Canals and a Medieval Prison in Annecy

Instead, I have found that some of the small towns around France give me a much richer and more fulfilling experience. These towns are typically small enough to see and do everything in one weekend, without having to buzz around from one sight to another. I also feel that I get a better understanding of my host country. If my opinion on France had solely been based on my time in Paris, I would have a very skewed understanding of the country. Each region is so distinct in its own characteristics that you need to have visited a few of them to begin putting the puzzle that is France together.

Biking in Annecy

For example, some of my favorite towns in France are Saint Malo and Annecy. Saint Malo is in the northwestern part of France right on the English Channel, in the region known as Bretagne.
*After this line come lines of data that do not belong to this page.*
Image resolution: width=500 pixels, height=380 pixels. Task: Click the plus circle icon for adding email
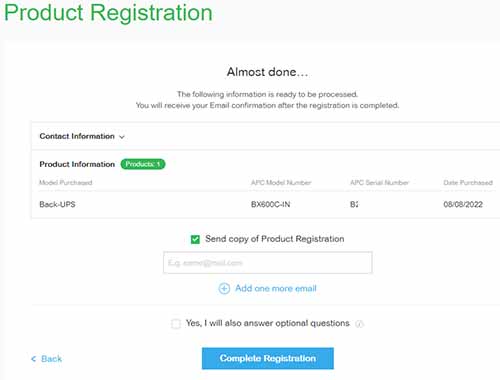224,288
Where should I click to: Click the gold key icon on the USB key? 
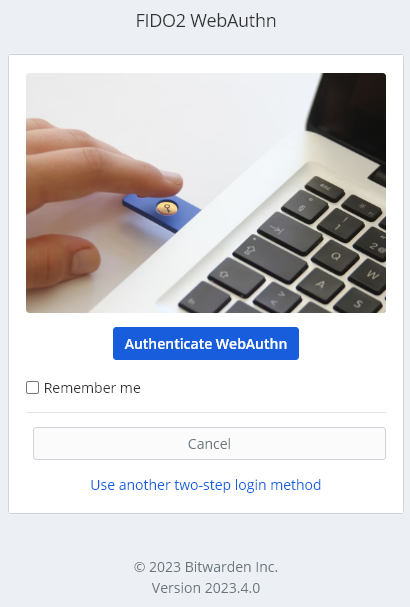167,208
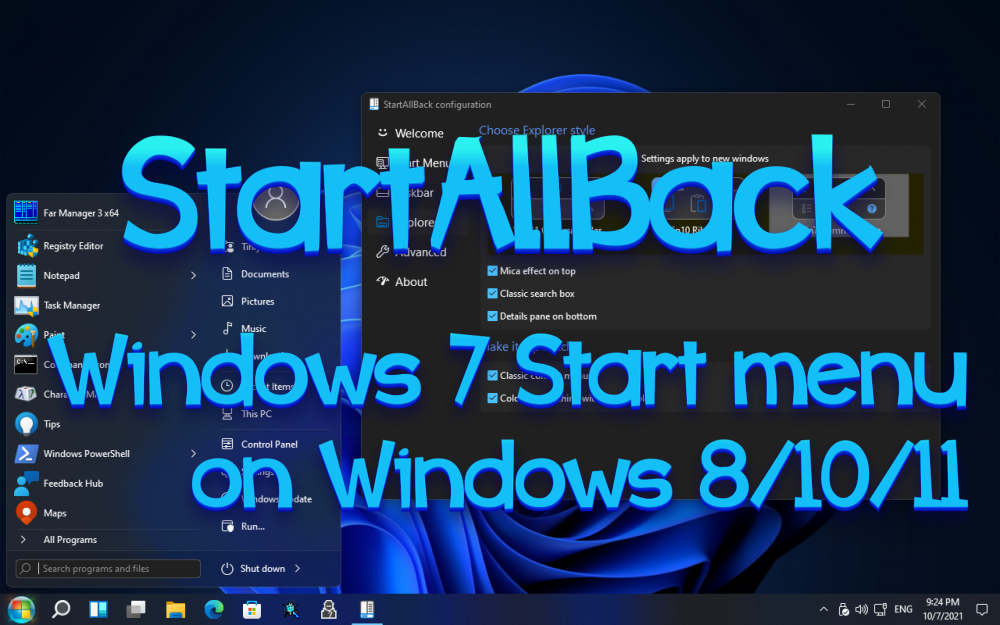Disable the Mica effect on top checkbox
This screenshot has height=625, width=1000.
(493, 271)
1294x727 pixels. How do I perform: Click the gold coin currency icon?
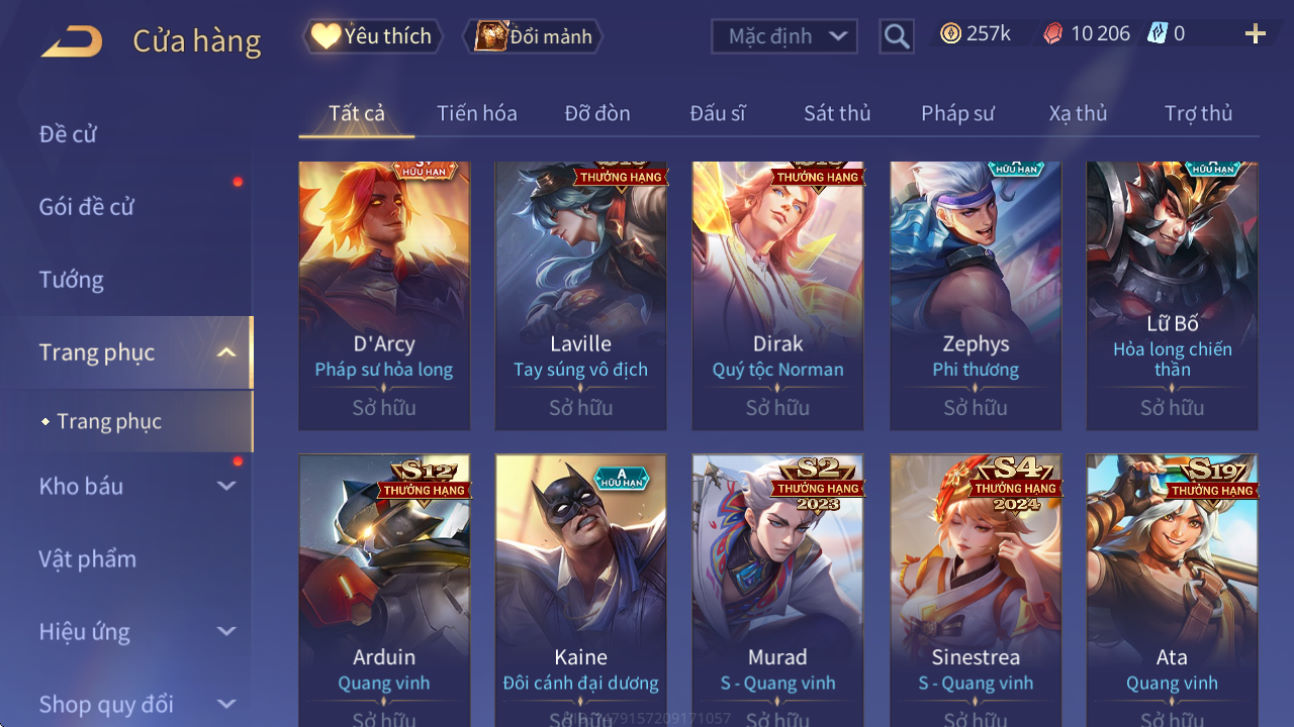click(950, 33)
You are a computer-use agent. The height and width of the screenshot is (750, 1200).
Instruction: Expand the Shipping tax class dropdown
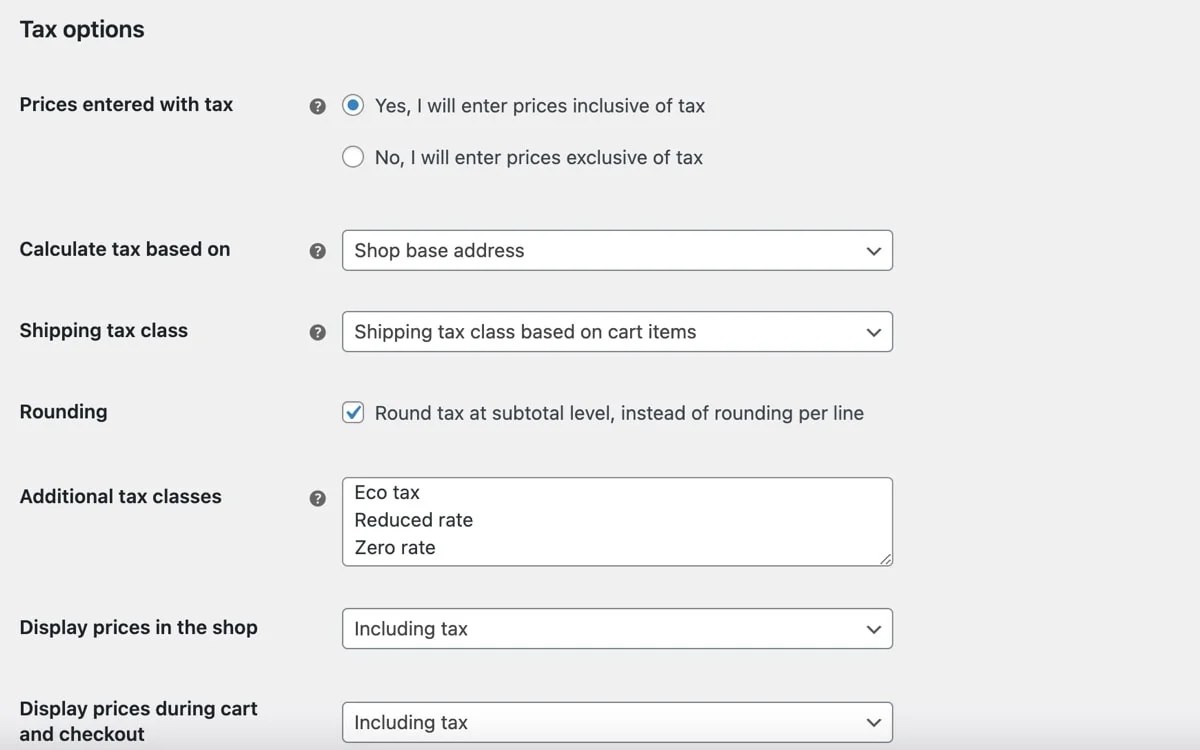pyautogui.click(x=617, y=331)
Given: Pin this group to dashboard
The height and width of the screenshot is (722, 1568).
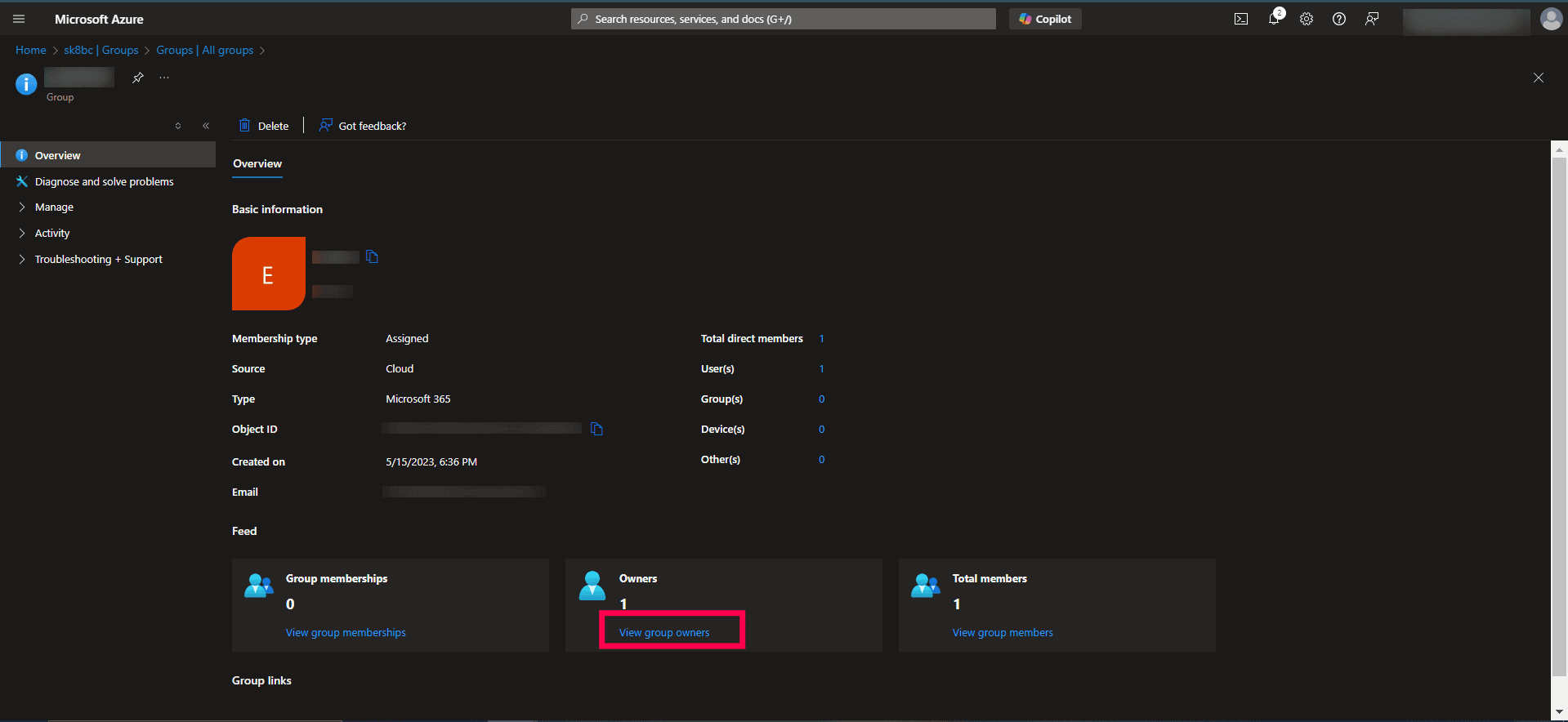Looking at the screenshot, I should pos(138,78).
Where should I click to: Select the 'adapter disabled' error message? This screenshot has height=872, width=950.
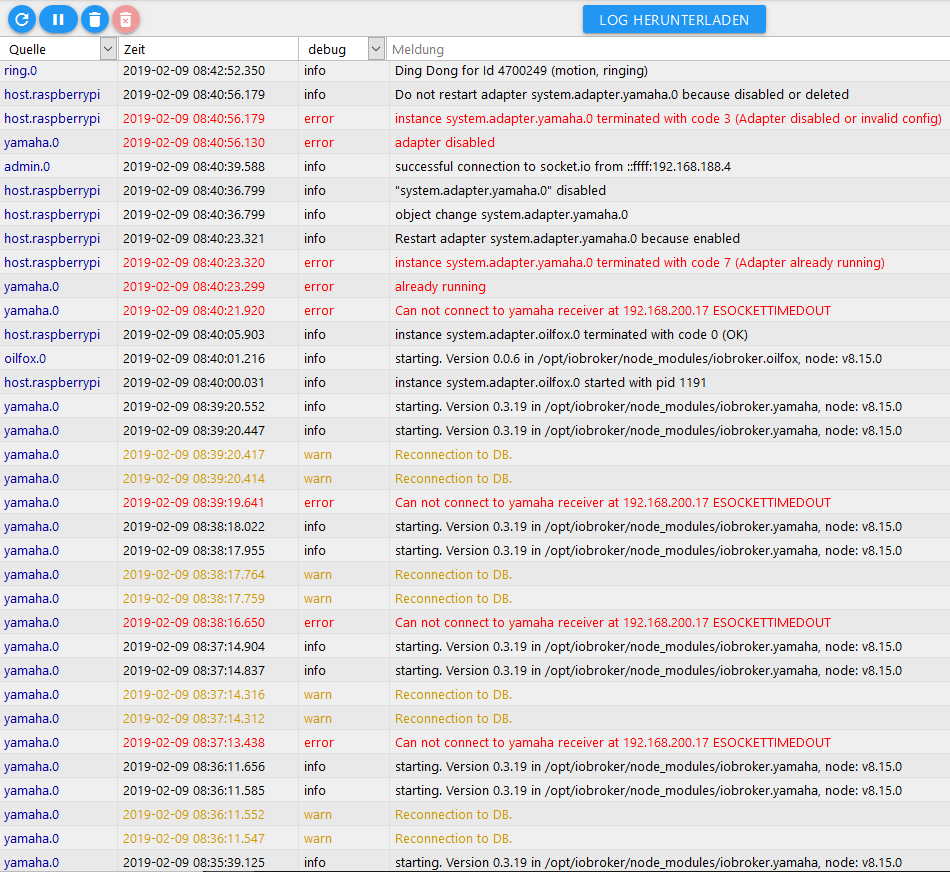click(445, 143)
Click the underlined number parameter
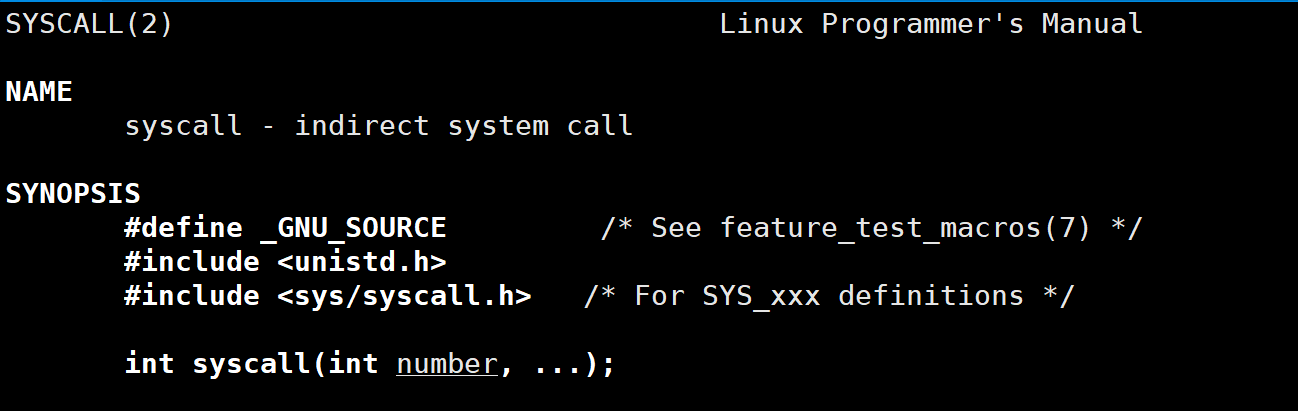This screenshot has height=411, width=1298. [x=447, y=364]
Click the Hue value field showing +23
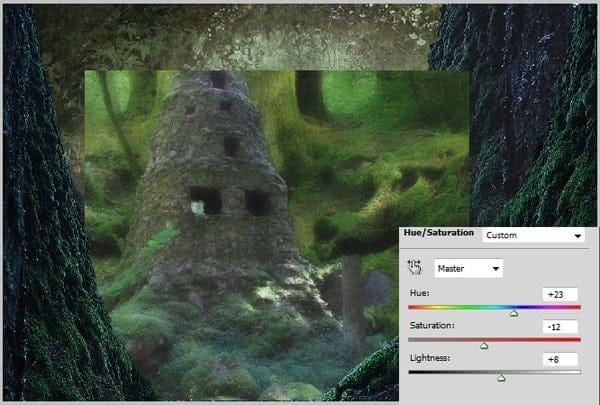600x405 pixels. pyautogui.click(x=560, y=294)
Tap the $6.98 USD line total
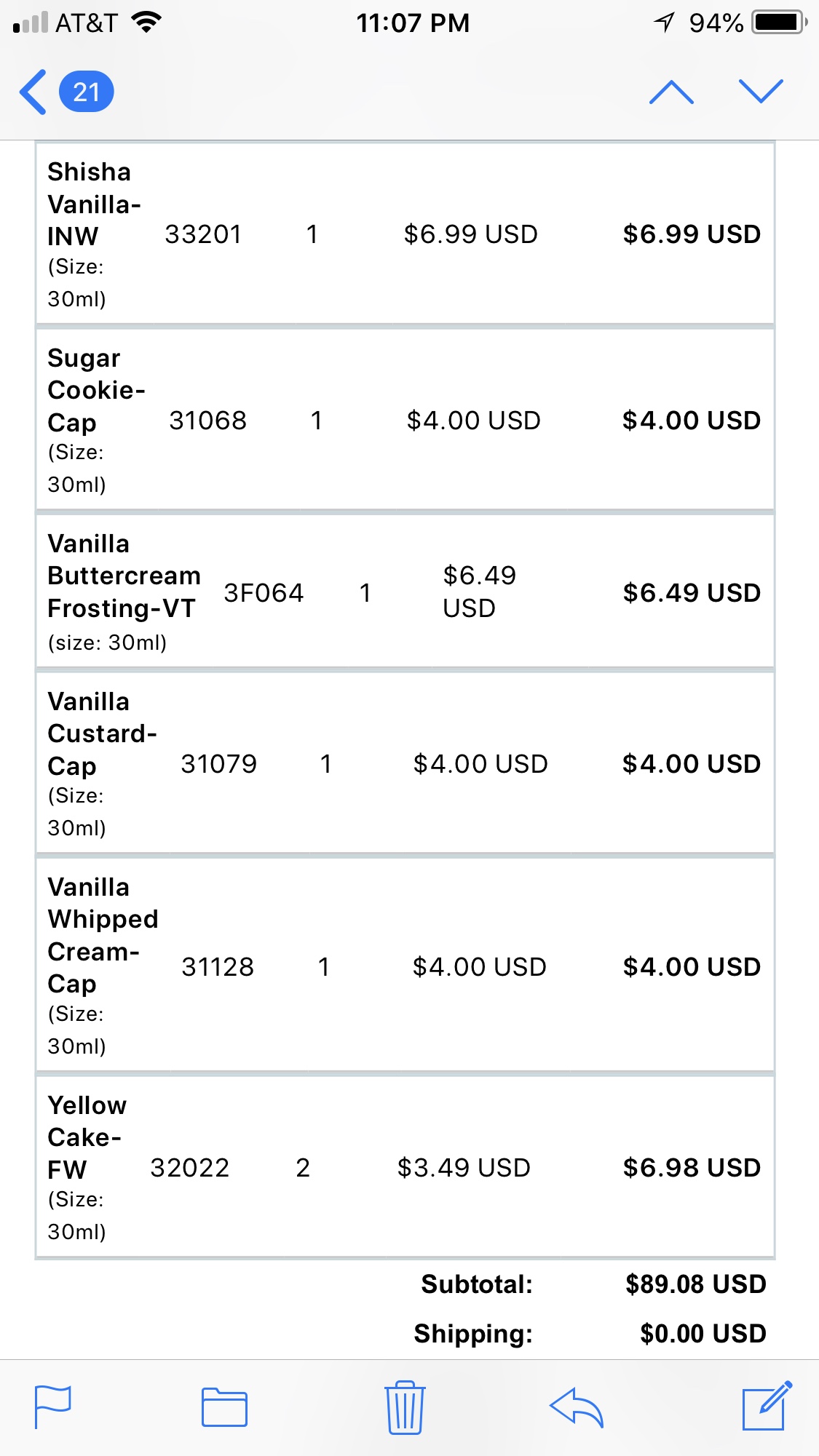This screenshot has height=1456, width=819. click(x=692, y=1168)
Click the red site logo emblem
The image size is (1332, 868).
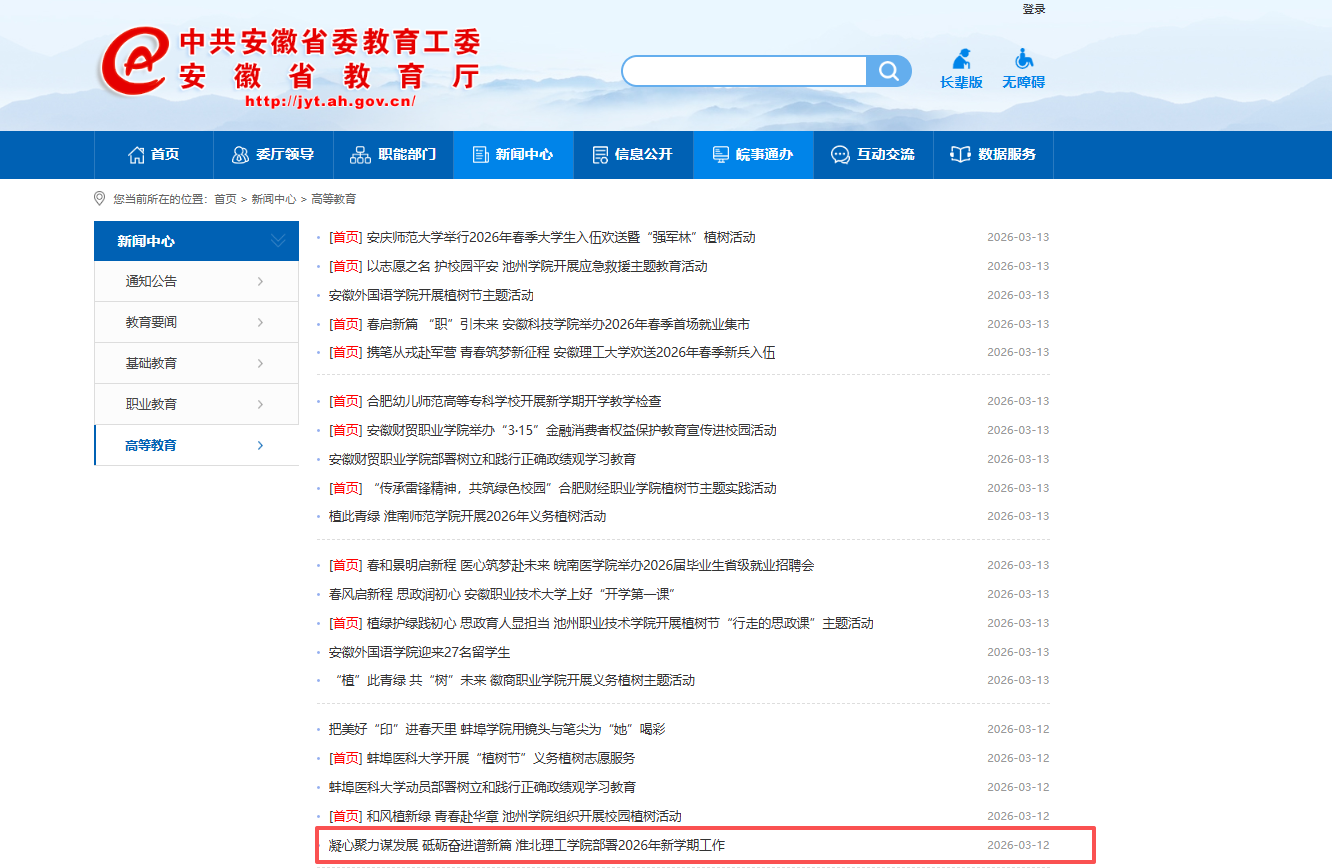(x=135, y=61)
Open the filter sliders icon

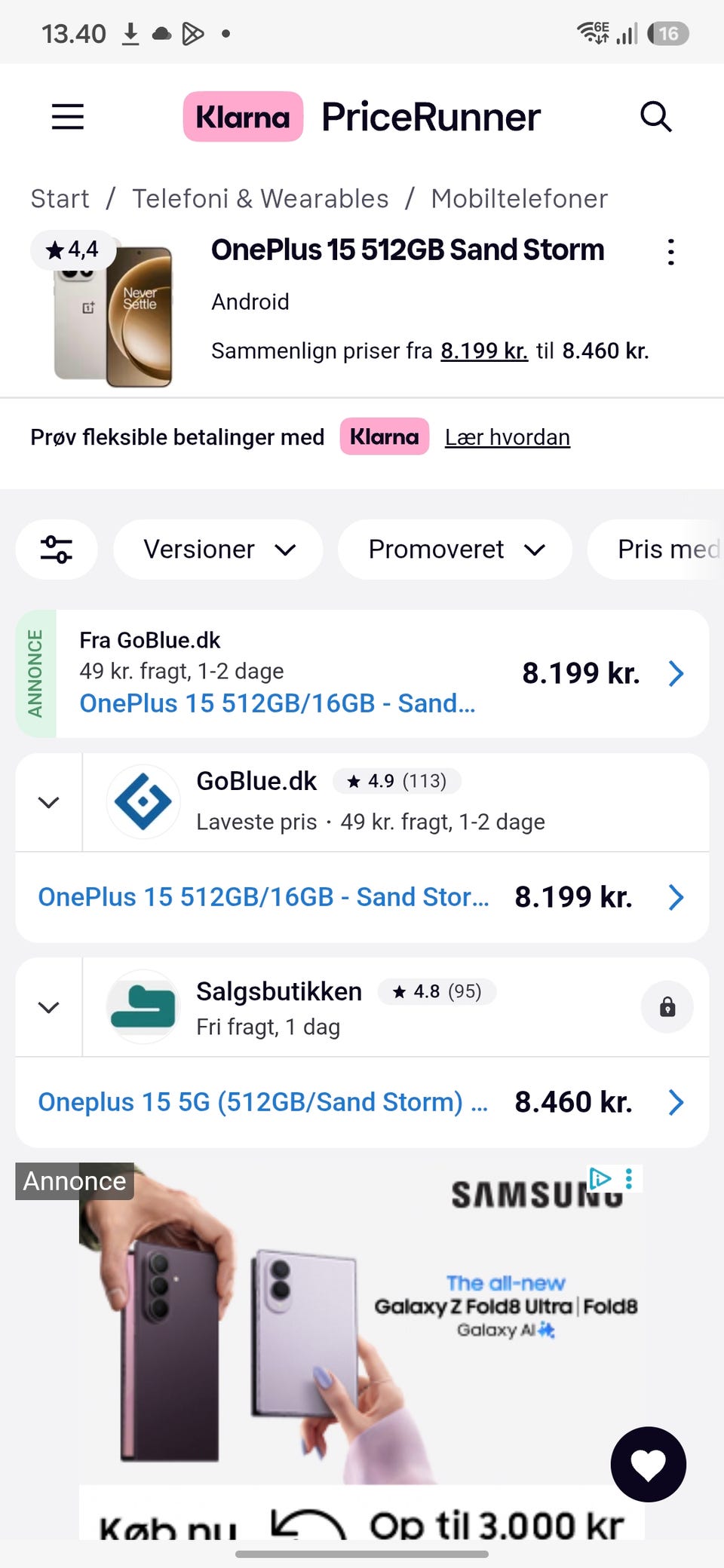click(57, 550)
It is an French stronghold and fishing village still surrounded by the original fortress walls, and the people are so laid back and welcoming. It honestly felt like I was back home on the Chesapeake Bay. Annecy, on the other hand, is in the French Alps, about an hour from Geneva. Some people call it the Venice of the Alps because there is a network of canals that run through the city and out to Annecy Lake. You can feel the freshness of the air on your face the minute you step into the city, and the water is so blue and clear that you can see to the bottom of a majority of the lake.

Saint Malo and surrounding archipelagos

London, Paris, Rome, Amsterdam, Florence, etc. are all beautiful cities, rich in history and culture. However, they each require more than a weekend to truly get to know them. Small towns,. on the other hand, can be explored in two to three days and lend to the larger overall picture of your host country.

Alexandra is a spring 2018 SAI Paris student from the the University of Alabama.